-- Opening Marker --

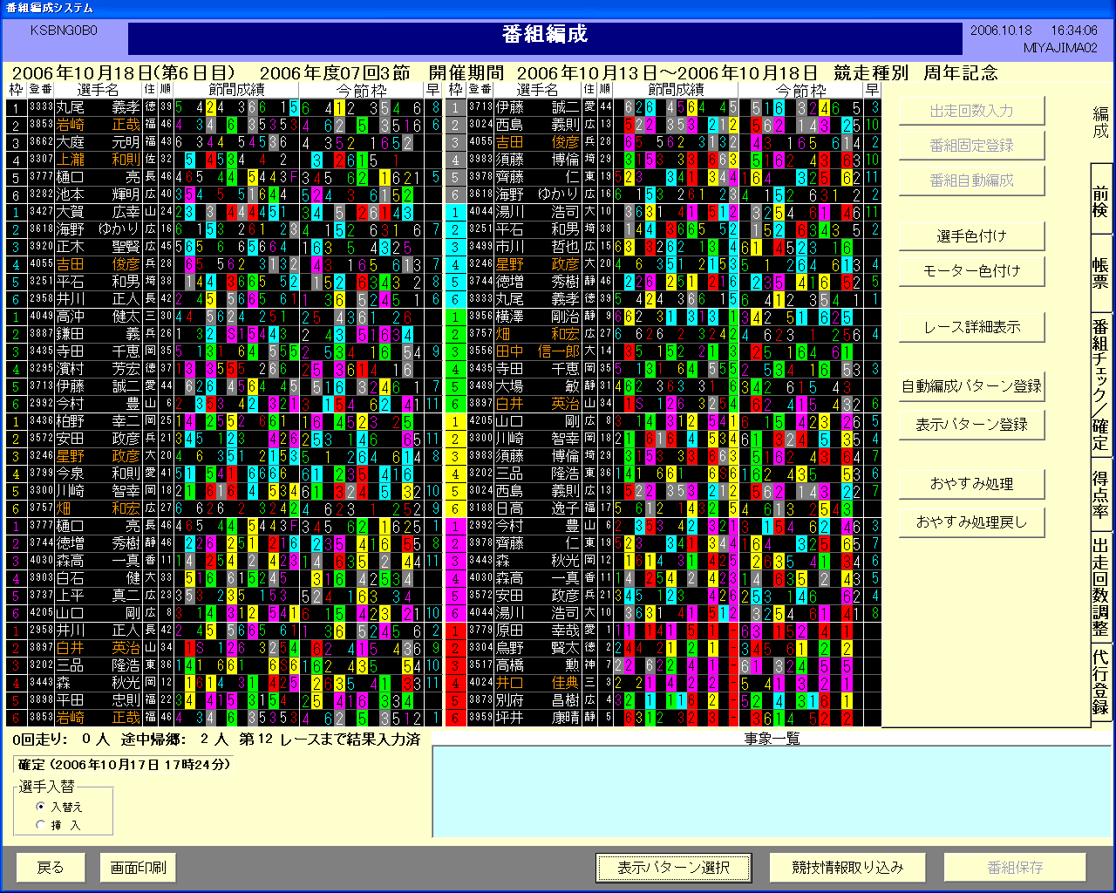Switch to the 得点率 side tab

pyautogui.click(x=1101, y=494)
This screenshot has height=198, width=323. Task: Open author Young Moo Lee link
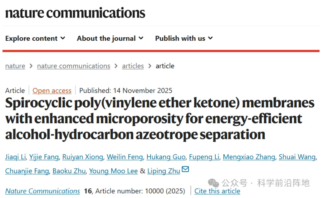[113, 171]
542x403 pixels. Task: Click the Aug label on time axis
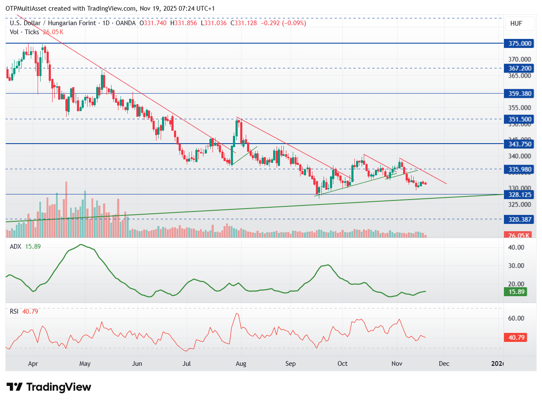click(241, 364)
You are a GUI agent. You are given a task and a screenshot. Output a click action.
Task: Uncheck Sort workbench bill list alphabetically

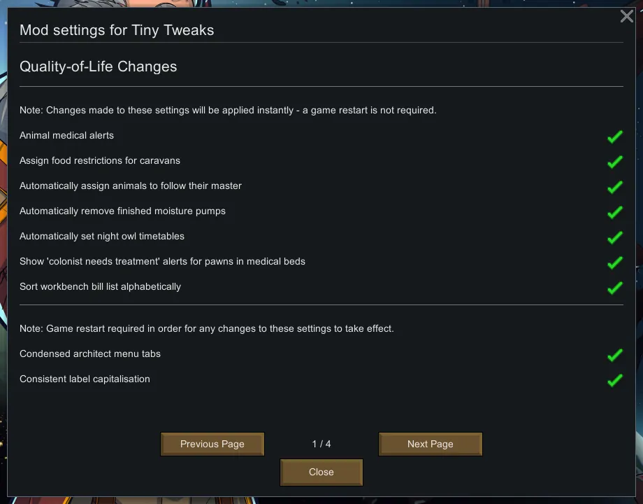click(x=614, y=288)
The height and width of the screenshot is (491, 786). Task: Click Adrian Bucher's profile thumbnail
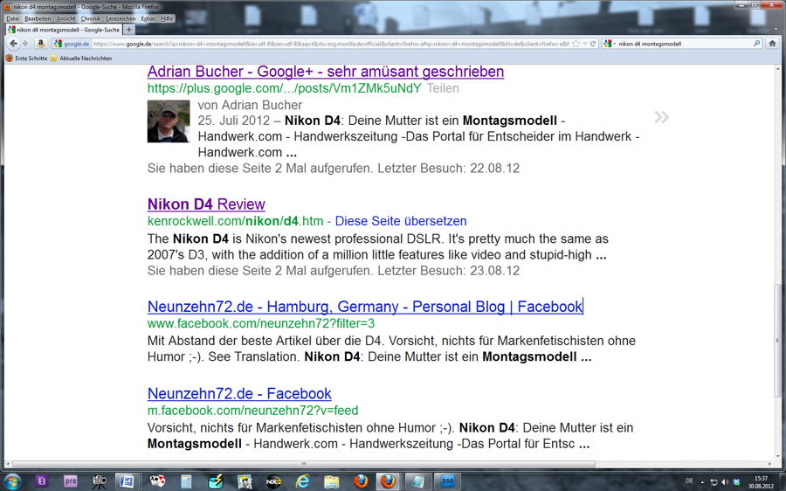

-- Closing Marker --

- REQUIRED ACTION -
An exact copy is needed of every line from the one holding "542x403 pixels. Task: Click" to the end of the entries above, both ends kept and each picture dropped.

- TASK OUTPUT -
542x403 pixels. Task: Click the Aug label on time axis
click(241, 364)
You are a GUI agent. You are given a task and a screenshot. Output a click action.
Task: Uncheck Sort workbench bill list alphabetically

click(x=614, y=288)
The height and width of the screenshot is (491, 786). Task: Click Adrian Bucher's profile thumbnail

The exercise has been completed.